Not from a CC, but should be pretty similar.


----------



## drdcc (Sep 3, 2012)

If somebody has the VCDS and a CC, please check the software and tell us where is that setting. The winter is coming !


----------



## akipal (Nov 28, 2009)

drdcc said:


> If somebody has the VCDS and a CC, please check the software and tell us where is that setting. The winter is coming !


it says on the picture, Auto HVAC - adaptation
i did it on my 2013 CC, confirmed...


----------



## martinelles (Feb 10, 2012)

drdcc said:


> If somebody has the VCDS and a CC, please check the software and tell us where is that setting. The winter is coming !


NICe, winter is coming! king of the north!


----------



## ColumbusCC (Jan 18, 2013)

Was anyone successful with this feature? I have the VAG cable from Ross Tech and used it on my previous A4 and Touareg. I have the 2009 CC VR6 4motion and when going into the menu and telling it to remember the setting I get an error because the code is all zero's. Any suggestions? Thanks


----------



## Supplicium (Jan 26, 2005)

ColumbusCC said:


> Was anyone successful with this feature? I have the VAG cable from Ross Tech and used it on my previous A4 and Touareg. I have the 2009 CC VR6 4motion and when going into the menu and telling it to remember the setting I get an error because the code is all zero's. Any suggestions? Thanks


 
PM me if you get it figured out, im in columbus too


----------



## JLondon (Dec 18, 2011)

*Heated Seat Temperature!!!*



VdubTX said:


> Not from a CC, but should be pretty similar.
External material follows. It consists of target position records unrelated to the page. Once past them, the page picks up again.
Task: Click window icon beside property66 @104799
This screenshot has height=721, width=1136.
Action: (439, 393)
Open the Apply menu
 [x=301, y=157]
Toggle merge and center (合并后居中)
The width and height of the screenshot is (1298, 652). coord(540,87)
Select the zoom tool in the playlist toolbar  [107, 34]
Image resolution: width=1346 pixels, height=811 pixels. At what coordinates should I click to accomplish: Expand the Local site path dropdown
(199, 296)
 I don't want to threadjack, but I found this interesting that there is a "Seat heater performance reduction" VAGCOM setting (even if this isn't from a CC).
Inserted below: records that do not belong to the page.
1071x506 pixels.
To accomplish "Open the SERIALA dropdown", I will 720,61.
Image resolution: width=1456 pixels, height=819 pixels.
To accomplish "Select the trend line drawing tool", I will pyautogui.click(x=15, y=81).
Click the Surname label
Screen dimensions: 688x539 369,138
My heated seats don't really get hot, just luke warm at best on the highest setting. I'd like to adjust them to be hotter if possible. Does anyone know if this can be achieved thru VAGCOM? I prefer not to have the dealer "flash" my ECU (again) and blow away my VAGCOM tweaks (disable DRL, disable seat belt warning, up/down windows w/keyfob, etc.)


----------



## Mp3Supply (Aug 30, 2004)

I was successfull on this on my 2013 CC but only on the DRIVERS side seat memory. 

1. Goto *http://forums.vwvortex.com/showthread.php?5798661-Official-2013-CC-Vag-Com-VCDS-Thread&p=79131194* 

2.* Drivers heated seat memory* 

The Driver side heated seat level (i.e. 1, 2 or 3) should resume the previous level upon restarting the car. 
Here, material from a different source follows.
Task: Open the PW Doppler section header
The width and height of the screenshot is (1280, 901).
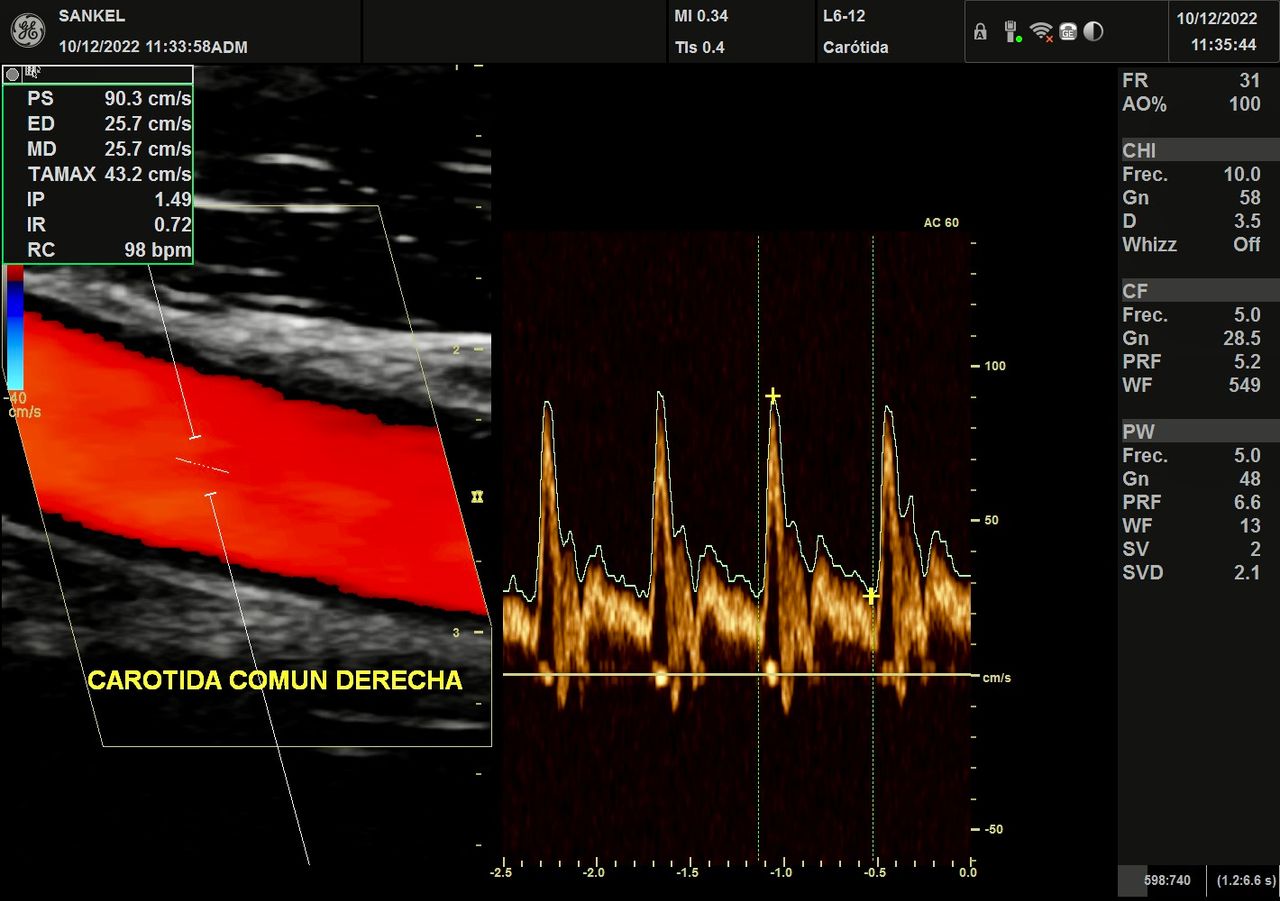Action: coord(1191,433)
Found in Adaptation. From the drop down list, choose Storage of seat heater level driver. Change to On and Save. 
This may not be supported on all control modules.


----------



## akipal (Nov 28, 2009)

There is also setting for passenger's seat on the drpp box list 
I did both sides 




Mp3Supply said:


> I was successfull on this on my 2013 CC but only on the DRIVERS side seat memory.
> 
> 1. Goto *http://forums.vwvortex.com/showthread.php?5798661-Official-2013-CC-Vag-Com-VCDS-Thread&p=79131194*
> 
> ...


----------



## ColumbusCC (Jan 18, 2013)

Yeah guessing the 2009 VR6 didn't have the module, I have memory seats but the VAG com will not take the option to remember it. Guess i'll just have to turn it on each time. Blah :banghead:


----------



## martinelles (Feb 10, 2012)

ColumbusCC said:


> Yeah guessing the 2009 VR6 didn't have the module, I have memory seats but the VAG com will not take the option to remember it. Guess i'll just have to turn it on each time. Blah :banghead:


 Why VW didnt just go with the "older type" knob roller thing. That way you only need to set it once and forget it. In my fathers Taureg it has like 5 or so heating positions too and gets pretty toasty!


----------



## tditurner (Oct 1, 2007)

*Heated Seats 2011 CC*

It was pretty simple with my VAG-COM to program the driver side heated seat to the last position it was on when I start the car. 

Works great. 

Thanks for the great thread


----------



## Sammzway (Aug 14, 2011)

It is annoying how simple things are over looked by VW. My wife's Jeep automatically turns on the heated seats and rear window defroster when the temperature is below 30 degree and the auto start is engaged.


----------